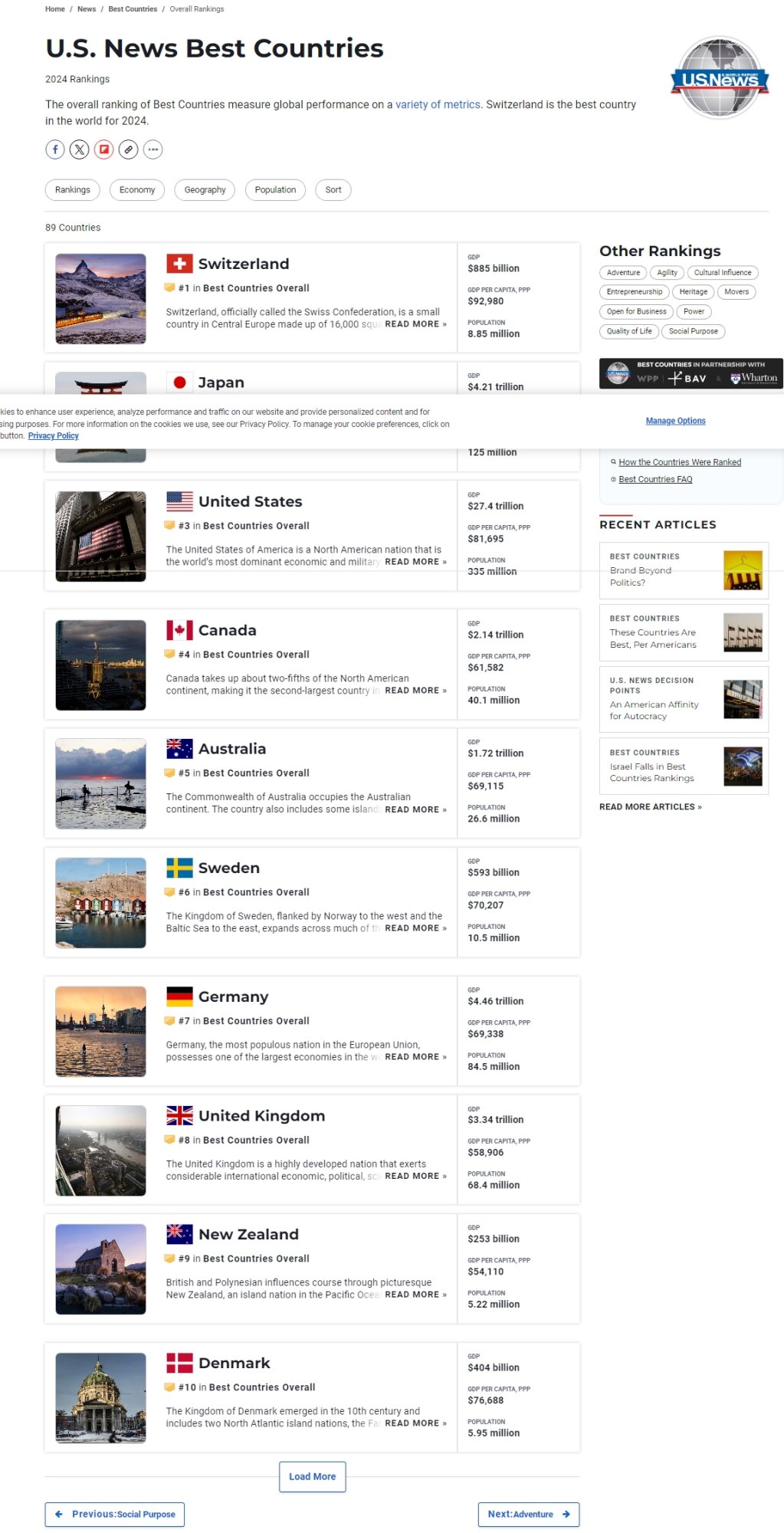Select Quality of Life ranking tag
Image resolution: width=784 pixels, height=1533 pixels.
(628, 331)
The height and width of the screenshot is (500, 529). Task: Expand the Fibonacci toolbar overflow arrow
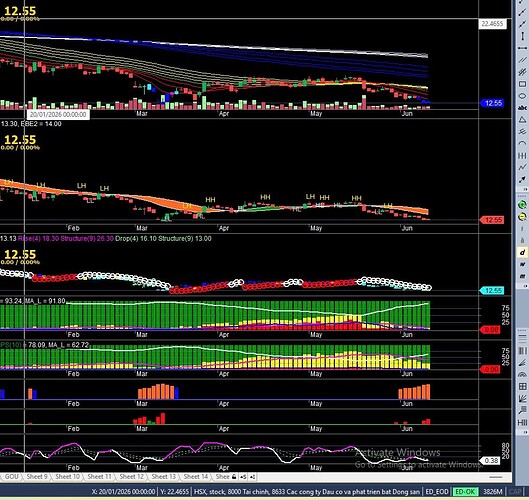click(x=525, y=432)
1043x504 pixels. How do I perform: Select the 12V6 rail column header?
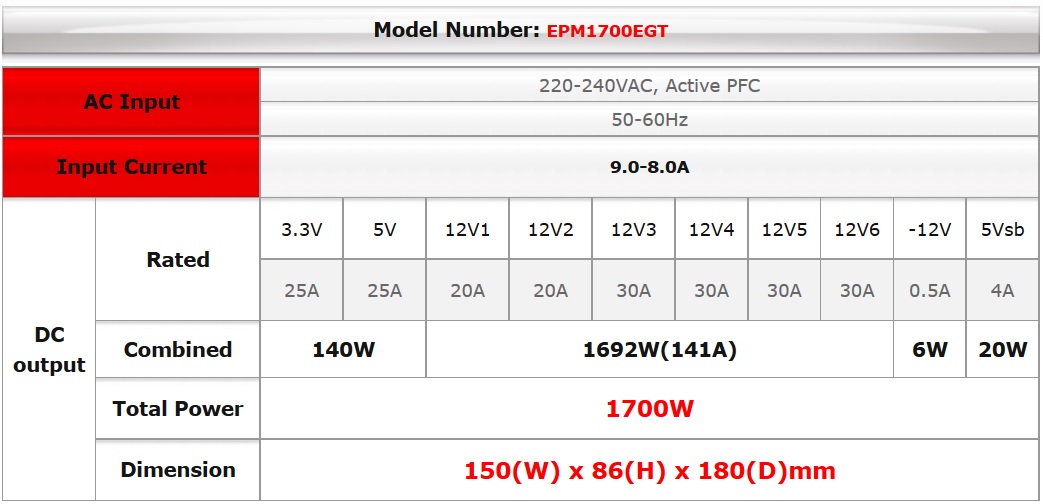[856, 230]
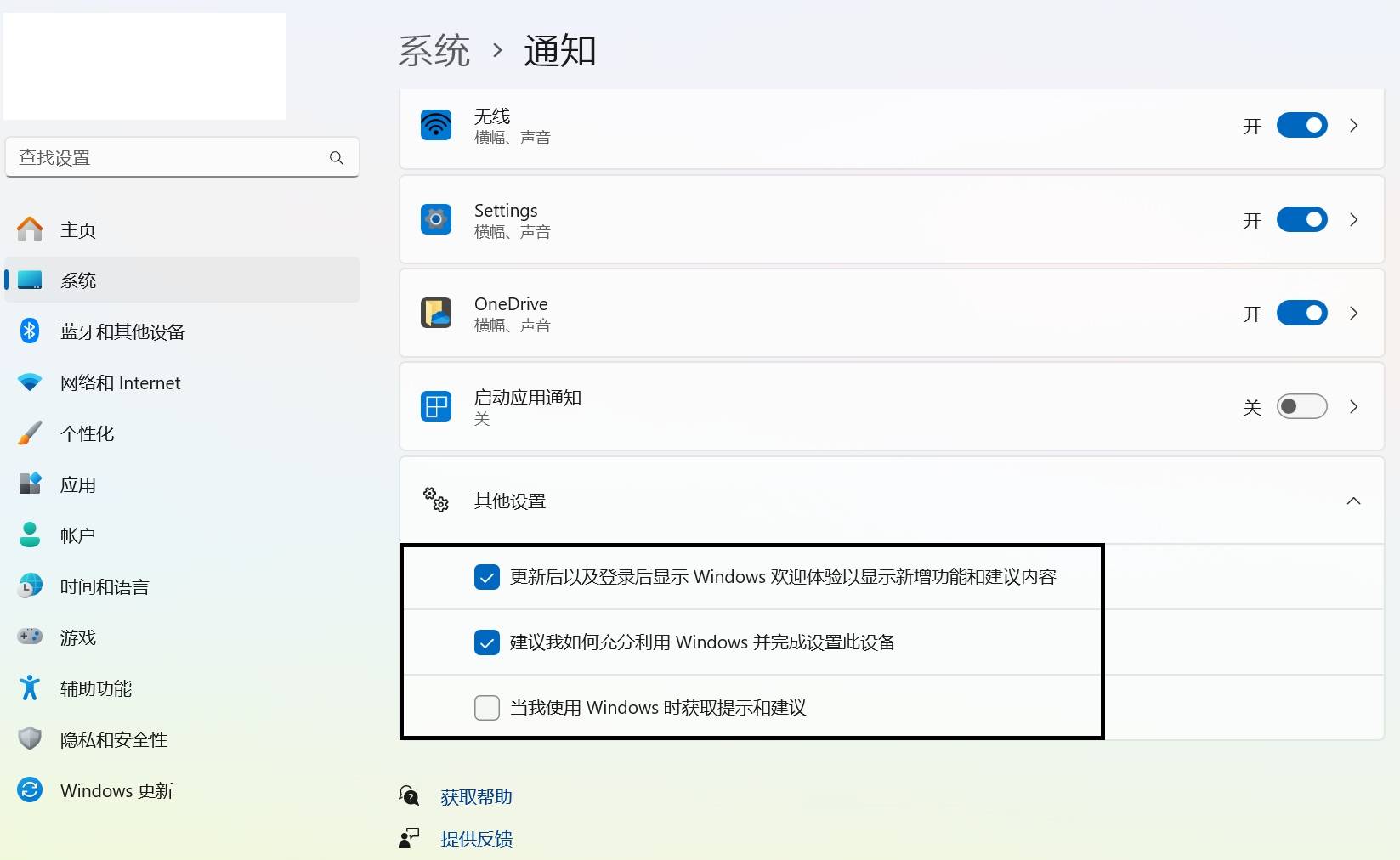Click the 提供反馈 link
The width and height of the screenshot is (1400, 860).
click(x=476, y=839)
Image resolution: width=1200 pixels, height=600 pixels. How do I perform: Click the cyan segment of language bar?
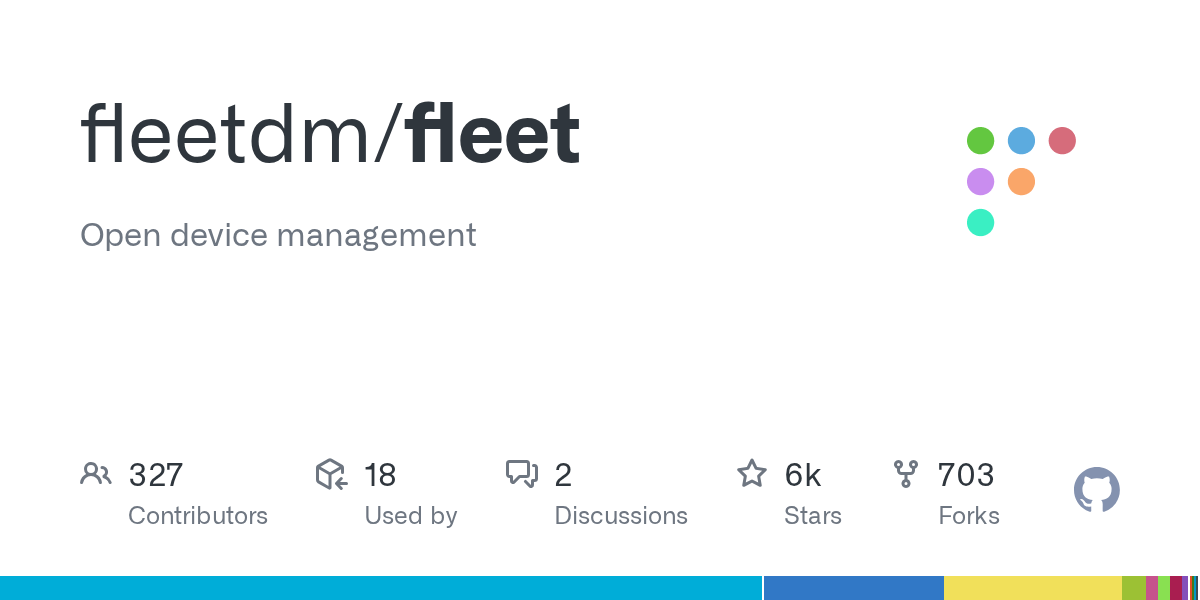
= = = = = = =
* **WHAT TO WORK ON**:
From the line with "The height and" to the final line of the records, inclusive, set down the lines exactly and add nothing; leave every picture out.

* **TASK ANSWER**:
The height and width of the screenshot is (500, 529). Task: Expand the Fibonacci toolbar overflow arrow
click(x=525, y=432)
1043x504 pixels. How do I perform: Select the 12V6 rail column header?
[856, 230]
Click the 提供反馈 link
The width and height of the screenshot is (1400, 860).
click(x=476, y=839)
Image resolution: width=1200 pixels, height=600 pixels. How do I perform: Click the cyan segment of language bar?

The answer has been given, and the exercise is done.